*Exercise objective*
Return the lines from the start of the data through the line with "Task: Open source link menupopup.js:169:13". Include both of those lines and no others.

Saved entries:

++++

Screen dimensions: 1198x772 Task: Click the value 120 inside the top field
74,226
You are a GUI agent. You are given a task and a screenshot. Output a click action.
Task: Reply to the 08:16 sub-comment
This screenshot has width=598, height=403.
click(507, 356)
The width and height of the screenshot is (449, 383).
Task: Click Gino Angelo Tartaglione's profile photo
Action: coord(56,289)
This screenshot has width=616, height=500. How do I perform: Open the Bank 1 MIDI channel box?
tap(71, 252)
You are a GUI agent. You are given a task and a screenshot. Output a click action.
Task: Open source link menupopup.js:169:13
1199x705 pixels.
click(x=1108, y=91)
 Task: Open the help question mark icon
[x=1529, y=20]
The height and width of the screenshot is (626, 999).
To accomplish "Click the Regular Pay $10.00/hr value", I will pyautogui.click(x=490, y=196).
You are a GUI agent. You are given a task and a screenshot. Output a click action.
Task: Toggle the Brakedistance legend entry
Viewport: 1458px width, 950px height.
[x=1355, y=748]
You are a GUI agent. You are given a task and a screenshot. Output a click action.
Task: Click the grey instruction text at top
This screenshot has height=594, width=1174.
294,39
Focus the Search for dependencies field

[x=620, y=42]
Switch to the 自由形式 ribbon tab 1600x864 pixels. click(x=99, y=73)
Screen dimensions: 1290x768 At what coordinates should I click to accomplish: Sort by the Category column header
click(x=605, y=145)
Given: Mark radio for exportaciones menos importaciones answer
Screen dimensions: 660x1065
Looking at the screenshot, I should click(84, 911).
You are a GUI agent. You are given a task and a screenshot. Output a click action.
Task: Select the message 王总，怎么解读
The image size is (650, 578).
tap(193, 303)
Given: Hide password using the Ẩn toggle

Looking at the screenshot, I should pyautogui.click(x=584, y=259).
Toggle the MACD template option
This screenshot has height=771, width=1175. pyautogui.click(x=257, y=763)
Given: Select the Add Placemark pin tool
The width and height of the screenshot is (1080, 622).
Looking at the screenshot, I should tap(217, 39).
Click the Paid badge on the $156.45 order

++++

*Exercise answer*
Screen dimensions: 1198x772 Task: Click the value 120 inside the top field
74,226
You are a GUI agent. You are given a task and a screenshot. Output a click action.
Task: Reply to the 08:16 sub-comment
This screenshot has width=598, height=403.
click(507, 356)
The width and height of the screenshot is (449, 383).
Task: Click Gino Angelo Tartaglione's profile photo
Action: coord(56,289)
This screenshot has width=616, height=500. How do I perform: Open the Bank 1 MIDI channel box?
tap(71, 252)
You are a GUI agent. You are given a task and a screenshot. Output a click action.
Task: Open source link menupopup.js:169:13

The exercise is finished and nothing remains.